My son taught me this lesson many years ago, when he was four years old.
I had been away for a few days, and he was angry at me for having left him. But he was four, so he was incapable of telling me in words. Instead, he told me through his actions: He dropped a paper towel on the floor and, when I asked him to pick it up, he refused. He hemmed, he hawed, he protested that he couldn’t. He stood right next to the paper towel and looked at it, but he didn’t stoop down to pick it up.
I became incredibly frustrated and angry. I yelled; I expressed my absolute disbelief that he would refuse to do something so simple; I banished him to his room for a time-out. I did not know why he was behaving this way, and my not-knowing was unbearable. So I treated him as if I did know why he was behaving this way: He was being bad and needed remediation. End of story.
Fortunately, I took advantage of my son's time-out to give myself a chance to sit with my anger and confusion. By acknowledging these feelings and allowing the possibility that they were contagious -- that is, that my son was feeling them also -- I arrived at a working hypothesis for why he was behaving in such a pointedly frustrating way: He was making me feel and express his anger and confusion for him. Brilliantly. Knowing this allowed me to throw the paper towel away myself and spend some time with him, acknowledging the very valid reasons for his anger at me and confusion about my absences (He missed me! I had abandoned him! Was it his fault?) and assuring him that I loved him and would always come back.

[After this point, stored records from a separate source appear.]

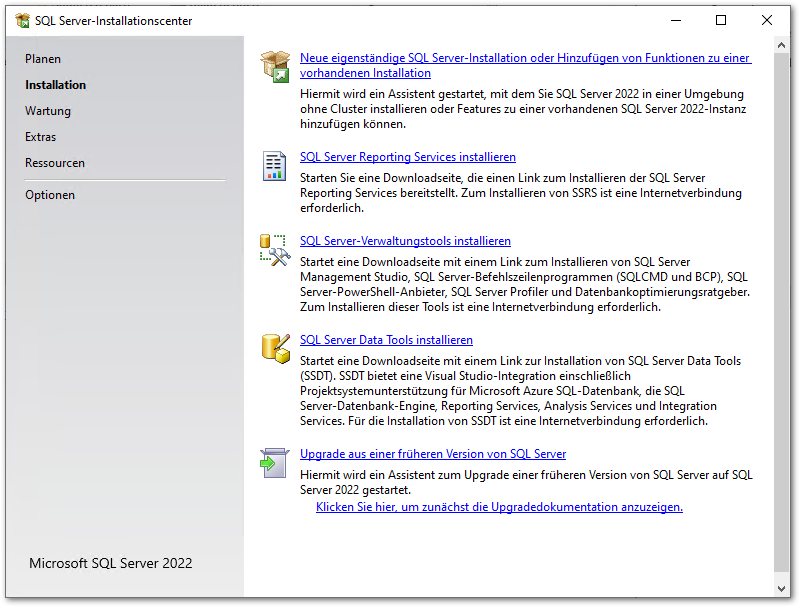The image size is (800, 607).
Task: Click the Upgrade green arrow icon
Action: 274,463
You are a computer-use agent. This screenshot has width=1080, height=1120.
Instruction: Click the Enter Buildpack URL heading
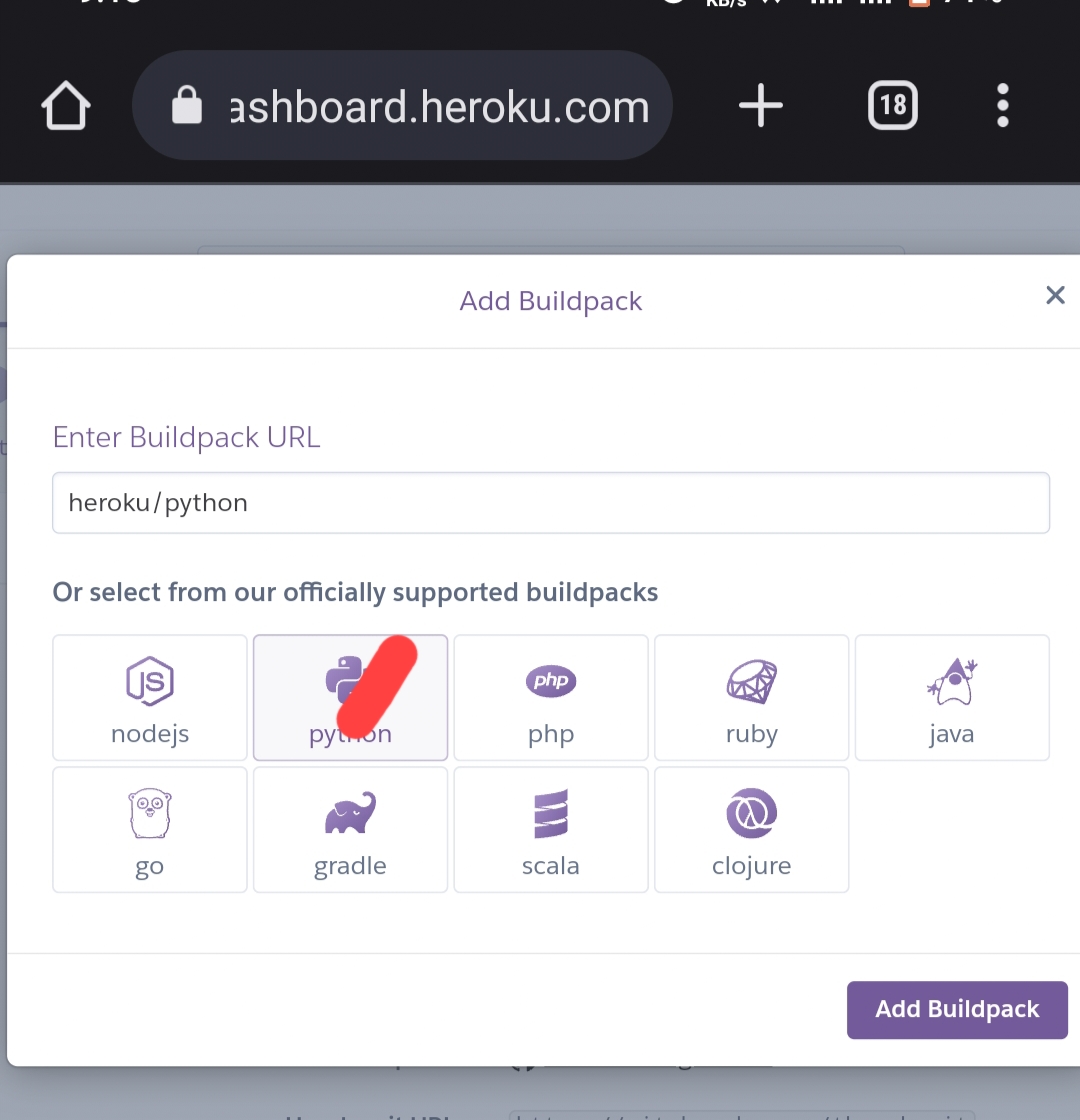[186, 437]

What does this have to do with teaching? Insofar as not knowing can carry a lot of anxiety with it, a parent or teacher can naturally respond to not knowing by taking somewhat draconian control of it. Anxious teachers can turn not knowing into knowing that an offending student is just being bad and needs to be punished. Taking the not-knowing stance means stepping back from the urge to control or punish, paying close attention to one's own disturbing feelings, and wondering if those feelings are contagious.
If the disturbing feelings might be contagious, then the teacher can wonder why the offending student might be having such negative emotions. Figuring out the possible sources of a student's feelings of anger or anxiety or frustration or helplessness (and, clearly, there are many possible sources, both in school and out) can suggest ways to change things around so the student can relax and open up to academic learning. Not knowing, then, can be a very effective way to teach. But it's not necessarily easy, as it depends on acknowledging and welcoming negative feelings that most of us would rather banish.
The not-knowing stance also depends on understanding that, when a teacher can say “I don’t know” confidently, she opens up space in which others can know. If, when I’m tempted to panic because I don’t know, I can quiet myself, ask relevant questions, and listen to the answers – that is, if I can take the not-knowing stance – I begin to learn. I learn about what others know, which can be quite a lot. I learn about how they know: how they pattern their understanding, what their assumptions are, what their blind spots are. When it seems helpful, I can contribute an interpretation or a way of organizing what I’ve heard, an image or metaphor that has occurred to me that might extend our thinking. Not knowing, in other words, dedicated not knowing, can open up space for play and creativity.
I highly recommend play and creativity, too.